**DOCUMENT EXCERPT:**
With respect to the material errors or omissions relating to net asset
value pricing, this section shall control over other indemnification
provisions in this Agreement.
1.10. The Parties hereto acknowledge that the arrangement contemplated
by this Agreement is not exclusive; the Trust's shares may be sold to other
insurance companies (subject to Section 1.3 and Article VI hereof) and the
cash value of the Contracts may be invested in other investment companies.
ARTICLE IB. General Duties
1.11. The Company shall take all such actions as are necessary under
applicable federal and state law to permit the sale of the Contracts issued
by the Company, including registering each Account as an investment company
to the extent required under the 1940 Act, and registering the Contracts or
interests in the Accounts under the Contracts to the extent required under
the 1933 Act, and obtaining all necessary approvals to offer the Contracts
from state insurance commissioners.
1.12. The Company shall make every effort to maintain the treatment of
the Contracts issued by the Company as annuity contracts or life insurance
policies, whichever is appropriate, under the applicable provisions of the
Code, and shall notify the Trust and the Distributor immediately upon having
a reasonable basis for believing that such Contracts have ceased to be so
treated or that they might not be so treated in the future. In that regard,
the Company shall make every effort to remedy any Contract's failure to be
treated as annuity contracts or life insurance policies, as appropriate,
under applicable provisions of the Code, including Section 72 and regulations
thereunder within the required time frames.
1.13. The Company or its agents shall offer and sell the Contracts in
accordance with applicable provisions of the 1933 Act, the 1934 Act, the 1940
Act, the NASD Rules of Fair Practice, and state insurance law respecting the
offering of variable life insurance policies and variable annuity contracts.
1.14. The Distributor shall sell and distribute the shares of the
Funds in accordance with the applicable provisions of the 1933 Act, the 1934
Act, the 1940 Act, the NASD Rules of Fair Practice, and state law.

**DATA BLOCK:**
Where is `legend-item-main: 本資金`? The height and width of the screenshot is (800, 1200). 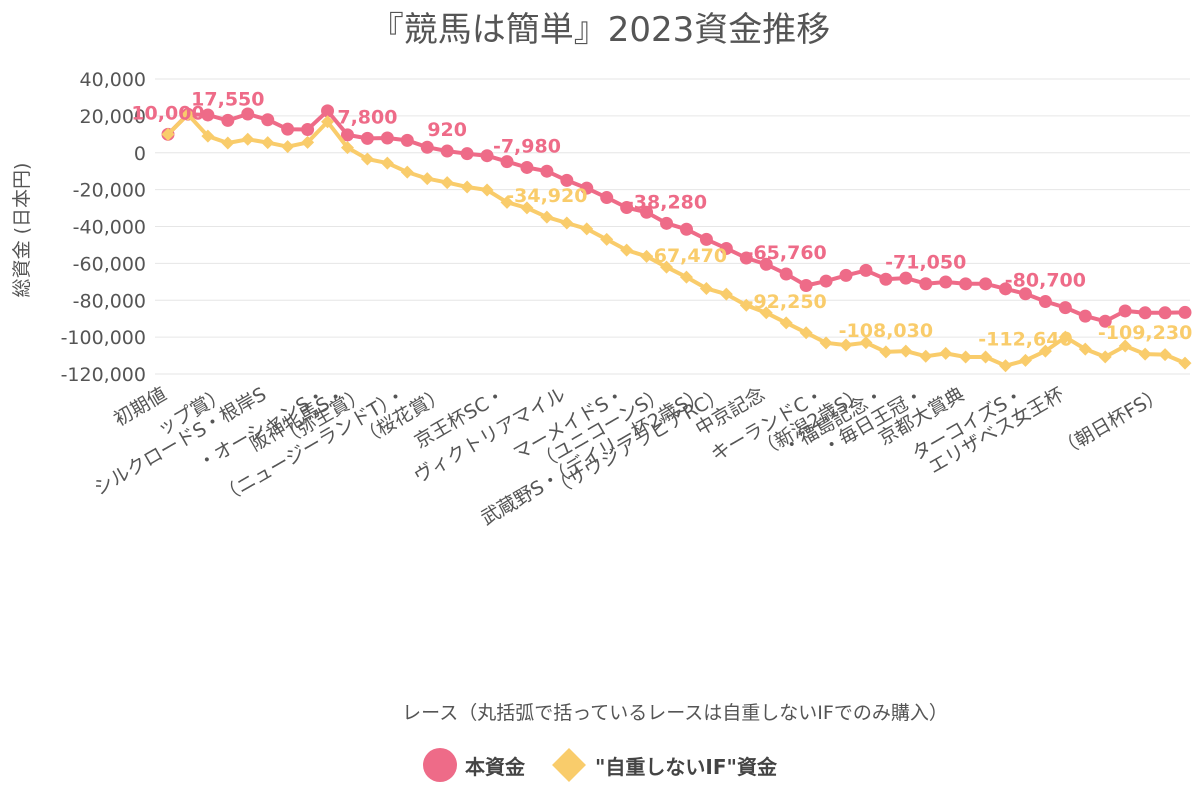
legend-item-main: 本資金 is located at coordinates (474, 765).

**INSTRUCTION 1:**
In the insurance agreement excerpt, to the extent required under the 1940 Act, what must the Company register each Account as?
**INSTRUCTION 2:**
Proceed with the insurance agreement excerpt above, beginning right after its final numbered section.

**ANSWER 1:**
An investment company.

**ANSWER 2:**
1.15. During such time as the Trust engages in activities that require
a Shared Exemptive Order, a majority of the Trust's Board shall consist of
persons who are not "interested persons" of the Trust, as defined by Section
2(a)(19) of the 1940 Act and the rules thereunder, and as modified by any
applicable orders of the SEC ("Disinterested Trustees"), except that if this
provision is not met by reason of the death, disqualification, or bona fide
resignation of any Trustee or Trustees, then the operation of this provision
shall be suspended (a) for a period of 45 days if the vacancy or vacancies
may be filled by the Trust's Board; (b) for a period of 60 days if a vote of
shareholders is required to fill the vacancy or vacancies; or (c) for such
longer period as the SEC may prescribe by rule or order upon application.
ARTICLE II. Representations and Warranties
2.1. The Company represents and warrants that the Contracts are or
will be registered under the 1933 Act; or that the Contracts are not
registered in proper reliance on an exemption from registration under the
1933 Act; that the Contracts will be issued and sold in compliance in all
material respects with applicable provisions of the 1933 Act, the 1934 Act,
the 1940 Act, the NASD Rules of Fair Practice, and state insurance law
respecting the offering of variable life insurance policies and variable
annuity contracts and that the sale of the Contracts shall comply in all
material respects with state insurance suitability requirements. The Company
further represents and warrants that it is an insurance company duly
organized and in good standing under applicable law, that it is taxed as an
insurance company under Subchapter L of the Code and that it has legally and
validly established each Account prior to any issuance or sale thereof as a
segregated asset account under Section 508A.1 of the Iowa Insurance Code and
has registered or, prior to any issuance or sale of the Contracts, will
register each Account as a unit investment trust in accordance with the
provisions of the 1940 Act to serve as a segregated investment account for
the Contracts, or that the Company will not register the Account in proper
reliance upon an exclusion from registration under the1940 Act.
2.2. The Trust represents and warrants that Fund shares sold pursuant
to this Agreement shall be registered under the 1933 Act, duly authorized for
issuance and sold in compliance with applicable federal and state securities
laws and that the Trust is and shall remain registered under the 1940 Act.
The Trust shall amend the registration statement for its shares under the
1933 Act and the 1940 Act from time to time as required in order to effect
the continuous offering of its shares. The Trust shall register and qualify
the Fund shares for sale in accordance with the laws of the various states
only if and to the extent deemed advisable by the Trust or the Distributor.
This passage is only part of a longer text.